Если та ценность истины, которую может предложить логика, отодвигается на задний план, подвергается сомнению и отвергается, то неизбежно возникает вопрос: может ли существовать другая истина, отличная от логической? Иная, чем та, что основана на принципах логики и принципиально, методологически от них не отклоняется?

Какой могла бы быть эта другая истина? Её содержанием всё равно должен оставаться человек. Какая проблема человека, какой интерес к нему может и должен пробудить новую проблему истины, после того как ценность истины, составляющая основу человеческого научного мышления, поставлена под сомнение? Не должно ли возникнуть подозрение, что на место научных понятий и познаний могут встать мифологические фантазии? И не должно ли прежде всего возникнуть опасение, что виды и степени достоверности, которым учит логика, на этом пути будут нивелированы и устранены?

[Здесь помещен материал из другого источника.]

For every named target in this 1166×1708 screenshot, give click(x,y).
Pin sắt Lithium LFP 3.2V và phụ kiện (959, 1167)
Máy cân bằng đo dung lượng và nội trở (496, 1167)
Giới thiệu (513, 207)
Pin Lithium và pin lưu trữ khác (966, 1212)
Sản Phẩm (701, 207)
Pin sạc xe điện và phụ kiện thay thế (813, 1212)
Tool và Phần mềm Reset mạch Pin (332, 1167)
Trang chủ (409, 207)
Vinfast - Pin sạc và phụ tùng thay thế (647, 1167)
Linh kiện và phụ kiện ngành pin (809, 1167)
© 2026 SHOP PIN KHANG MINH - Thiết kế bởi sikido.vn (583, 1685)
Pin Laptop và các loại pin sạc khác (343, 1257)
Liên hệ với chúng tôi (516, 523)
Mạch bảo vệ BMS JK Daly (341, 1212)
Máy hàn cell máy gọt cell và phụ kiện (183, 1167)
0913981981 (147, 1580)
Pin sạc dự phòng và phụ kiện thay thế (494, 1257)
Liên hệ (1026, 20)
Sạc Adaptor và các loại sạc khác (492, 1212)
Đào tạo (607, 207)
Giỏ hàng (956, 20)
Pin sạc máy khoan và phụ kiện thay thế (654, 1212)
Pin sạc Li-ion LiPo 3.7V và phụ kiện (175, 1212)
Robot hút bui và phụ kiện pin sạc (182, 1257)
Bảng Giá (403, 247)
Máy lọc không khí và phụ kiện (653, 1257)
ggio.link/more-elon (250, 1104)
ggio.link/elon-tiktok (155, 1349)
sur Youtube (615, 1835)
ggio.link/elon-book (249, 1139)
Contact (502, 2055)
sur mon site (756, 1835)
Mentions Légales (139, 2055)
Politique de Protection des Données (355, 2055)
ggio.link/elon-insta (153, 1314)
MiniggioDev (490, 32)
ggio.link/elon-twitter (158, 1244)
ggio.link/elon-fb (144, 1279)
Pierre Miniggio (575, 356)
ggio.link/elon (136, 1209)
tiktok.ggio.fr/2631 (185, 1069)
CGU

Здесь мы должны указать на роковой недостаток в формуле «сущее и должное», как и в её применении. Мы уже говорили выше, что должное тоже должно означать некое бытие. Различие между сущим ни в коем случае не должно лишать должное ценности бытия, исключать должное из бытия. Лишь бытие природы, как природы естествознания, должно здесь означать сущее, и от этого бытия должно отличаться должное. Но какое же другое бытие тогда остаётся для него? Наш вопрос здесь направлен не на содержание этого бытия – к нему мы обратимся позже, – а на методологическую ценность этого бытия. Какую ценность истины ему можно приписать?

Здесь мы подходим к глубочайшей трудности в терминологии Канта, а именно – к отношению идеи к вещи в себе. Именно здесь начал Фихте, и здесь он мог прийти к иллюзии, что призван исправить Канта. Мы знаем из логики, что проблема вещи в себе не была полностью разрешена Кантом и не могла быть им разрешена, потому что он не довёл понятия реальности и действительности до полной ясности и определённости. Теперь мы должны увидеть, как этот основной недостаток связан с подобным же недостатком в определении идеи. Однако, рассматривая недостаток идеи, мы должны сначала уяснить себе её преимущество.

Ценность термина «идея» заключается в различении сущего и должного. Кант обладал проницательностью, которая раскрыла ему тайну платоновской идеи. В новых языках идея подверглась злоупотреблению; её смысл стал неопределённым, её преимущественная ценность утратилась. Идею ни в коем случае нельзя отождествлять с представлением. Но, конечно, её также не следует отождествлять с познанием. Эта ошибка была совершена Филоном; он как раз не различал сущее и должное. Поэтому его постигла судьба метафизики: с ним случилось то же, что с голубем, который не учитывал сопротивление воздуха и хотел лететь в безвоздушном пространстве. Поэтому Кант ограничивает применение идеи, за исключением её регулятивного использования в биологических эмпирических науках, практическим разумом, должным в этике.

Безусловно, любое недоверие к намерению Канта в отношении утверждения этой ценности идеи было бы совершенно необоснованным; против этого говорит уже один дифирамбический восхваление идеи и её выделение для обширной области этики, которую он хотел осветить с её помощью. Но даже при самом безоговорочном признании этой мощной действенности идеи мы всё же должны обратить внимание на её отношение к вещи в себе. Этот вопрос встаёт здесь более угрожающе и коварно, чем в случае закона природы и его прототипа – синтетического основоположения. Ибо в последнем случае легче понять, что вещь в себе перед ним – лишь порождение ненаучного, догматического суеверия. Закон природы у нас в руках; в нём мы констатируем природную силу, а в ней – бытие и действие природы, и всё же мы ещё спрашиваем о вещи в себе. Мы поднялись до критического понимания, что вещи природы суть объекты нашей науки, то есть, по старому платоновскому выражению, явления: и теперь мы доходим до кажущейся критической скептической мысли, что они – только явления. Так хлеб превращается в камень.